EXERCISE PASSAGE:
• • • •
See how geospatial data can add resilience to infrastructure

Thu, 2019-03-28 16:43 -- SCC India Staff


In the wake of growing geopolitical tensions, population explosion and ever-changing climatic conditions, nations, and the big companies instrumental in driving their economies cannot afford to ignore the need to develop resilient infrastructure. On the opening day of the three-day Geo Smart India Forum 2019, almost all speakers, during a series of plenary sessions, agreed that while there is a broad consensus among governments and businesses about the need to develop high-quality infrastructure to boost the global economy, the world continues to under-invest in it.

“In 2017, the world lost a whopping 370 billion dollars due to natural disasters. 2017 was second only to 2011, when a series of calamities caused widespread destruction in several nations. These figures highlight the need for resilient infrastructure,” said Kamal Kishore, member, National Disaster Management Authority.

Citing an Asian Development Bank report, Kishore, who was one of the speakers at the forum, said, “Asia will be spending 1.7 trillion dollars every year in building infrastructure. Of this amount, 200 billion dollars will have to be spent on making this infrastructure resilient. To successfully achieve this target, we need to focus on four key aspects: risk assessment, standards and regulations, long term finance and swift recovery of infrastructure in case of a disaster.”
• • • •
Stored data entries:

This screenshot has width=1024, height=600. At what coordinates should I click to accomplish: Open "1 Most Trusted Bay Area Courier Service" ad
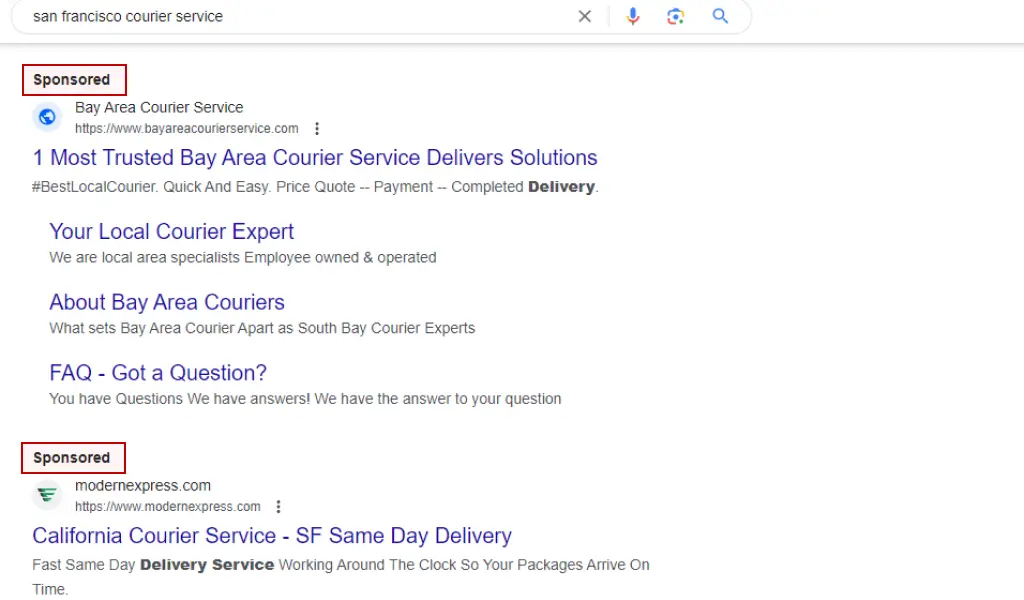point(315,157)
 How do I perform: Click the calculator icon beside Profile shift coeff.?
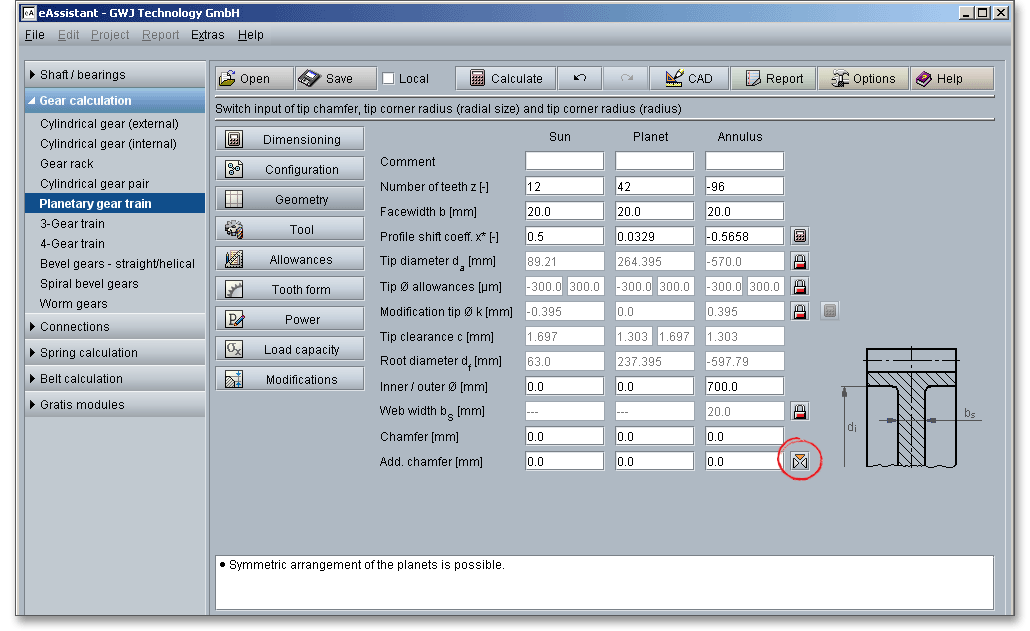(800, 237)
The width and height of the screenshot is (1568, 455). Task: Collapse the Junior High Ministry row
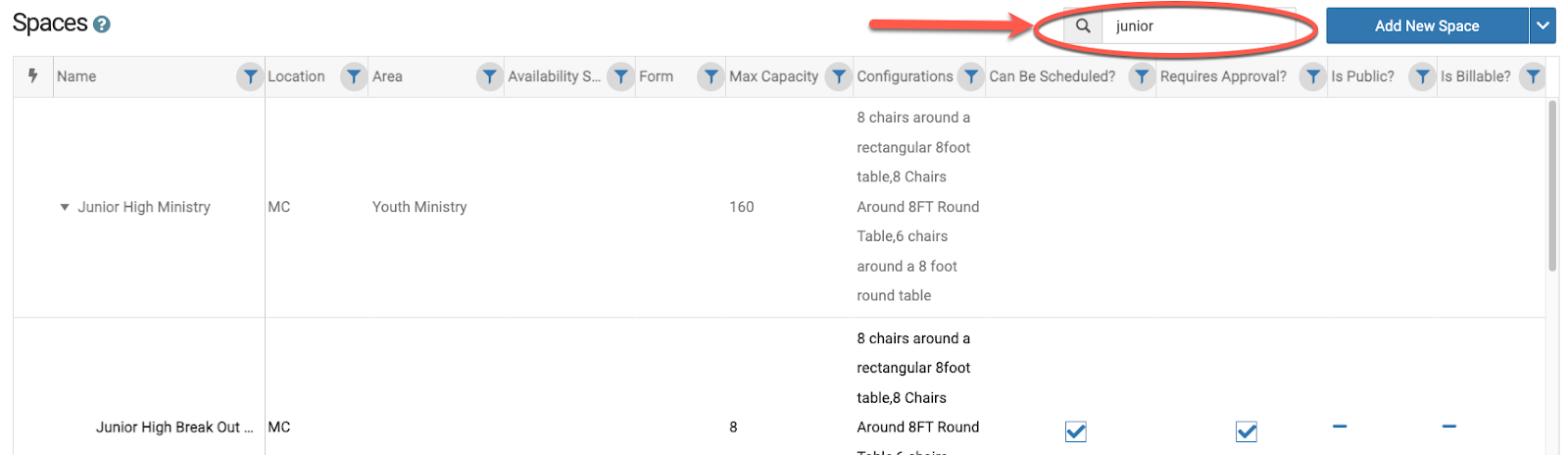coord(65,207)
• • • •
ACTIVITY 1: Reproduce the stretch of the article on resilient infrastructure from "In the wake" through "under-invest in it.", word for word.
ACTIVITY 2: According to the article on resilient infrastructure, how much money did the world lose to natural disasters in 2017?

EXERCISE OUTPUT 1:
In the wake of growing geopolitical tensions, population explosion and ever-changing climatic conditions, nations, and the big companies instrumental in driving their economies cannot afford to ignore the need to develop resilient infrastructure. On the opening day of the three-day Geo Smart India Forum 2019, almost all speakers, during a series of plenary sessions, agreed that while there is a broad consensus among governments and businesses about the need to develop high-quality infrastructure to boost the global economy, the world continues to under-invest in it.

EXERCISE OUTPUT 2: 370 billion dollars.